In this procedure, an orthopaedic surgeon replaces the arthritic or damaged joint with an artificial joint called a prosthesis. In the United Kingdom alone, more than 100,000 total joint replacements are performed each year.
The most common reason for a ‘new knee’ is to relieve the pain and disability caused by severe arthritis. This is because the surfaces of the knee joint are no longer smooth. The bones are irregularly shaped and the smooth surfaces of the joint are worn away or damaged. The aim of the operation is to stop the pain so that you are able to walk and get around more comfortably. It should also correct any deformity.
The main benefit to you is the dramatic relief from pain. Naturally you can expect some post operative pain but you will be given medication to control this. It is very important that your pain is well controlled to enable you to exercise to regain the strength and range of movement in your leg. After the operation, you should be able to bend your knee from fully straight to a right angle. As a result you should be able to walk further and climb stairs more easily.
To have a good result after your operation it is important that you follow the advice of the physiotherapist. The muscles on the front of your thigh, the quadriceps, help keep your knee stable. You will be shown a series of exercises to do before the operation, bear in mind that the surgeon wants to put a new joint into a strong leg. You will be taught exercises to perform after your operation and it is vital that you practice them conscientiously. The strength and range of movement will gradually improve in your new knee and you will progress from walking with help of elbow crutches to sticks, then one stick held in the hand opposite to your new knee and to walking unaided. Initially your progress will be relatively fast and then it will plateau. It’s important that you do not get despondent and that you realise that you will continue to improve, albeit slowly, and should get the best out of your new joint nine to twelve months after the operation.

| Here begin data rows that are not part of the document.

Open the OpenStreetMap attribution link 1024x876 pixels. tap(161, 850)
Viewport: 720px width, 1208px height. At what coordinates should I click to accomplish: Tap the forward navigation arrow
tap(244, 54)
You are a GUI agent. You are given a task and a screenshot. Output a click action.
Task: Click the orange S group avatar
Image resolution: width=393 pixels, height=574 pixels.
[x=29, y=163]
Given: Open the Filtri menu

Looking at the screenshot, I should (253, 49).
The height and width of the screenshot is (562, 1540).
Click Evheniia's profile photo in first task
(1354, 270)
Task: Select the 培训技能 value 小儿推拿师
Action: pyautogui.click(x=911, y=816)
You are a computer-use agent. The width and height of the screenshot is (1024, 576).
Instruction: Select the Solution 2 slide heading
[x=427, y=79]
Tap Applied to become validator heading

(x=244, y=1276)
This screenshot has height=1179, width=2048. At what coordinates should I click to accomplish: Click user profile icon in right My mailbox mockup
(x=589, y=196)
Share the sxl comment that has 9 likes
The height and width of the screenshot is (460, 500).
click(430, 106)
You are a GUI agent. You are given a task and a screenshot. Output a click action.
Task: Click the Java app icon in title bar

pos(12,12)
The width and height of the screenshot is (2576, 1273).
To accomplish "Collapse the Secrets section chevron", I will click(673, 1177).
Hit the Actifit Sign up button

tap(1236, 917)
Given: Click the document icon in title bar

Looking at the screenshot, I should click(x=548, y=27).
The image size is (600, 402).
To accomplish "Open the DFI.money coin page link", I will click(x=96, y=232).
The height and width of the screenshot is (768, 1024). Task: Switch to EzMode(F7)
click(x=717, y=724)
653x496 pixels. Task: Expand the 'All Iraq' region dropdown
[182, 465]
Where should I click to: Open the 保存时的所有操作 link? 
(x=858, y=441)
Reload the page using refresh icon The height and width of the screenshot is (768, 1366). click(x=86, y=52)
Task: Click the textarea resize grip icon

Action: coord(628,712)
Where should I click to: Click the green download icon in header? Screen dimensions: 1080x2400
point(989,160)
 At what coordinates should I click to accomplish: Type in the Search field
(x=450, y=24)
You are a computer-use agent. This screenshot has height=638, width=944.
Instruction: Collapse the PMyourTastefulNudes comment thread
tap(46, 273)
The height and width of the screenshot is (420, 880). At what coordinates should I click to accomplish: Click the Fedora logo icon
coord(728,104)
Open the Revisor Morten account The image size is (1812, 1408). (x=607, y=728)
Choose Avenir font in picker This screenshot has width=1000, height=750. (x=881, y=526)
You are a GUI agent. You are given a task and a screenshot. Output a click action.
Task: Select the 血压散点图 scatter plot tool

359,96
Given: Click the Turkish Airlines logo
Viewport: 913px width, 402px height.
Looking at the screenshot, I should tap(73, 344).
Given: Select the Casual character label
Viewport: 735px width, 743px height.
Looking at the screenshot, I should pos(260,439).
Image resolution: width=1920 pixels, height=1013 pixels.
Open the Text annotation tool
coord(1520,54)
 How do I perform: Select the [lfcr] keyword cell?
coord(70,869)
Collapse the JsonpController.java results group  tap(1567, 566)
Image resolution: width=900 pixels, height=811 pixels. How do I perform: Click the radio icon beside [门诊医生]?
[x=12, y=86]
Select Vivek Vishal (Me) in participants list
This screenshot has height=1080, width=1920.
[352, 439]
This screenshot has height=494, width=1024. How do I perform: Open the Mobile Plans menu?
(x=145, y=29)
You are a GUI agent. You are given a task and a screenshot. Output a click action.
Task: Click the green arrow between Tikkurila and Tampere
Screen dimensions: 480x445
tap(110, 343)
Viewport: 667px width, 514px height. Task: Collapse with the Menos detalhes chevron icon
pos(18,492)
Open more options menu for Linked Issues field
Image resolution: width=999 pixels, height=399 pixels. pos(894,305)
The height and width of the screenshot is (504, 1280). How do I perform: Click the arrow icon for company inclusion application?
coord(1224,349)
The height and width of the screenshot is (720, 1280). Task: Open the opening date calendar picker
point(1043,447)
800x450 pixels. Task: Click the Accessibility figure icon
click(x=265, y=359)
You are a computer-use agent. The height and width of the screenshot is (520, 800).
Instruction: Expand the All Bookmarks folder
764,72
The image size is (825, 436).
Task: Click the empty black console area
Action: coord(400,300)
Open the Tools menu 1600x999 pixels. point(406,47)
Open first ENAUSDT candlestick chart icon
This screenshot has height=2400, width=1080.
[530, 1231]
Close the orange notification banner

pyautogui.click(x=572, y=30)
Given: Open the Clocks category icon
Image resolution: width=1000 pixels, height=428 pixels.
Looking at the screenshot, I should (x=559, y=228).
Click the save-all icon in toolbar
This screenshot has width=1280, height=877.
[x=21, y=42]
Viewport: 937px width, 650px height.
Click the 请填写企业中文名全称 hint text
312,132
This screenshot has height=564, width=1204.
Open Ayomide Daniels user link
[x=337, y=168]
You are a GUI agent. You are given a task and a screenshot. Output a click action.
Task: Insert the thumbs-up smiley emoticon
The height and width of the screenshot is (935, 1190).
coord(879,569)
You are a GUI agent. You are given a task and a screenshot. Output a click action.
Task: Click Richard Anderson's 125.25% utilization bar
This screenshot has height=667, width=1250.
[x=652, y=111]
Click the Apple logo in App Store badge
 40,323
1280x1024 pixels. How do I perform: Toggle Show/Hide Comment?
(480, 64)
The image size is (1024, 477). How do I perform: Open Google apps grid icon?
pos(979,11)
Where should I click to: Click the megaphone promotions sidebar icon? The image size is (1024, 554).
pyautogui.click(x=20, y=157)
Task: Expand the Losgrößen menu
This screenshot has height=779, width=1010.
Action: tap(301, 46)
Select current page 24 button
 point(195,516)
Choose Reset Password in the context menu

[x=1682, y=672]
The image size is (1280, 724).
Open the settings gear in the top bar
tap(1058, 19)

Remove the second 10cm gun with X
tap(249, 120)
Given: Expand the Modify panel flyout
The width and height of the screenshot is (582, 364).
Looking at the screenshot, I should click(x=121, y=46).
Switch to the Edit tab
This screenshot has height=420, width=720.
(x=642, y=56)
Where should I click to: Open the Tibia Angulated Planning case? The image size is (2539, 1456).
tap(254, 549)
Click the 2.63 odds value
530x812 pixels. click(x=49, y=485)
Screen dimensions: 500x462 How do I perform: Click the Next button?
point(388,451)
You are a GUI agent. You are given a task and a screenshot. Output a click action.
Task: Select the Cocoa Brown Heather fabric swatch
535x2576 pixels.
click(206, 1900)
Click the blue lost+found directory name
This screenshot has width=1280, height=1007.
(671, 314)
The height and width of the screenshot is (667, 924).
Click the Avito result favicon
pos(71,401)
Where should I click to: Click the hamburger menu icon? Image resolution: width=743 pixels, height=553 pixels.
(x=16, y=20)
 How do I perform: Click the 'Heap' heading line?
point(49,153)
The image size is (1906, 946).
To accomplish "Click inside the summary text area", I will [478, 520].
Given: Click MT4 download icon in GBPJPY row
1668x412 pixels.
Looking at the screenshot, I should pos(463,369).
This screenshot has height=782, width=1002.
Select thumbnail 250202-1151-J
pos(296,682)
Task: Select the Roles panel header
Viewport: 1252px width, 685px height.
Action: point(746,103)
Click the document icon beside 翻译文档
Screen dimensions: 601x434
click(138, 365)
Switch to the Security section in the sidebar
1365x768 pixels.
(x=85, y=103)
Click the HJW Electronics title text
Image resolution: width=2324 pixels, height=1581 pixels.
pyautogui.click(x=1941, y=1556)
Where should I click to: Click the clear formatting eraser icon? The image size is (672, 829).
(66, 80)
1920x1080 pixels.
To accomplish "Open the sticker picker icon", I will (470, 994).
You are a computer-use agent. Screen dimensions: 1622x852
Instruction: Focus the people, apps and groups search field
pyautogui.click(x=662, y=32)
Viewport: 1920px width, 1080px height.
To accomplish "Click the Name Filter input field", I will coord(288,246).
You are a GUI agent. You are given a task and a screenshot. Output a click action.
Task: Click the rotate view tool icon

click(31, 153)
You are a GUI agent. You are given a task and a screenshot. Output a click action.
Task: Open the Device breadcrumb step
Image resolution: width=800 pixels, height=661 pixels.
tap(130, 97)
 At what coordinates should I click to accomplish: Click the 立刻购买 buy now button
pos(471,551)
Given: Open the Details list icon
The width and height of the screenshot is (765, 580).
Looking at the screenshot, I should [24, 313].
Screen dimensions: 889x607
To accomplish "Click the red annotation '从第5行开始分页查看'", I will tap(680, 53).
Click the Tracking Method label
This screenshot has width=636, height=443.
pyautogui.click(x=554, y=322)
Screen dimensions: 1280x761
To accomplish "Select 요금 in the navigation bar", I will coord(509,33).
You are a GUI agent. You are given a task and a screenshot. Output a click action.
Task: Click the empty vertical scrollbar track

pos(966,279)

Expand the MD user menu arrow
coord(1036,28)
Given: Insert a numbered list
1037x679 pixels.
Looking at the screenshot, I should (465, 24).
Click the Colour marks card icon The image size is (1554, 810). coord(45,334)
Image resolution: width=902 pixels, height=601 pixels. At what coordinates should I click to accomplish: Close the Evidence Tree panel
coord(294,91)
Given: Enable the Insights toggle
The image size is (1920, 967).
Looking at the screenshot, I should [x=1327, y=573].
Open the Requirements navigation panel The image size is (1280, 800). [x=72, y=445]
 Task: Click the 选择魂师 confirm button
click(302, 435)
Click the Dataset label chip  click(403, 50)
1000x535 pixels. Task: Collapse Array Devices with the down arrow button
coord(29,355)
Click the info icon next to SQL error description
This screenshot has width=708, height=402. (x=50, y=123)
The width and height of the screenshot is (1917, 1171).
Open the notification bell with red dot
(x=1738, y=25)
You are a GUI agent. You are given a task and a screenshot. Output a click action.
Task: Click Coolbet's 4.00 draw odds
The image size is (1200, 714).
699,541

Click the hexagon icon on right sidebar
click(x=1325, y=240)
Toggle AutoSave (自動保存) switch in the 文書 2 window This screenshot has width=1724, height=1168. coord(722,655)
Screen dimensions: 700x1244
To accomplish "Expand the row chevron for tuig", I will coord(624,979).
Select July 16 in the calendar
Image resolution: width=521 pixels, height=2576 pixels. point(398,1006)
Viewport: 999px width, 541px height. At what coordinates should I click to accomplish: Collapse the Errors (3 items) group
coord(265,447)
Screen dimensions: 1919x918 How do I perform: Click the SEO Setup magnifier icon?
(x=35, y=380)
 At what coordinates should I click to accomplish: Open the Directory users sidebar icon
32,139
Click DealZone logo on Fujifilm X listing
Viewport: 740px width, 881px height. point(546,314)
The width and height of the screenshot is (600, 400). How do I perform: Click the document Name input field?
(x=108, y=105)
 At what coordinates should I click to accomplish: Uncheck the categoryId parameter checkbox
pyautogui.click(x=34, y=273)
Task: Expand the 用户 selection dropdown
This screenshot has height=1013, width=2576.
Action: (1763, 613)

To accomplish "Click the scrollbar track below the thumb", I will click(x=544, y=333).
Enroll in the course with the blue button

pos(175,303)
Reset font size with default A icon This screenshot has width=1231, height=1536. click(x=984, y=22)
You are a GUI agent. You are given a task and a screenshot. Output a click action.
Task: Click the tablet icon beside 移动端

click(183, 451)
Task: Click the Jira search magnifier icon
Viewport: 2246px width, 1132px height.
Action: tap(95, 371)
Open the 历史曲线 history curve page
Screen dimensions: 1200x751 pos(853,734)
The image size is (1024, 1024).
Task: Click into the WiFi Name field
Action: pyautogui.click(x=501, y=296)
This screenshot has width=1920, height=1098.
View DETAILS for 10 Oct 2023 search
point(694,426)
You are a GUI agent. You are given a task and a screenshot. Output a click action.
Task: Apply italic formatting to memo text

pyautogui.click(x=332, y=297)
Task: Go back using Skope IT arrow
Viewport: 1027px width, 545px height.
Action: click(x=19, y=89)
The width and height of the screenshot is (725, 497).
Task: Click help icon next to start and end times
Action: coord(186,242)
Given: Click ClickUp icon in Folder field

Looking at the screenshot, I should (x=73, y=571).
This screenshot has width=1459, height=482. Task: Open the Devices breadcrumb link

Remember your progress should be gradual and it is important that you do not try to do too much too soon. You should not drive until you have the permission of your surgeon. After three months you may restart swimming although you may find you have some pain if you do the breaststroke. If this is the case you need to use a different stroke. You should not kneel on your knee for at least three months. You will be able to return to playing sports, that is golf etc, but be sensible and wait at least six months until you have built up your muscle strength. I once met a gentleman in his nineties
who was having a knee replacement as he wanted to continue scuba diving! Determination also plays its part.
Finally, the kindest thing you can do for your joints is to lose any excess weight which will reduce the pressure on your knees.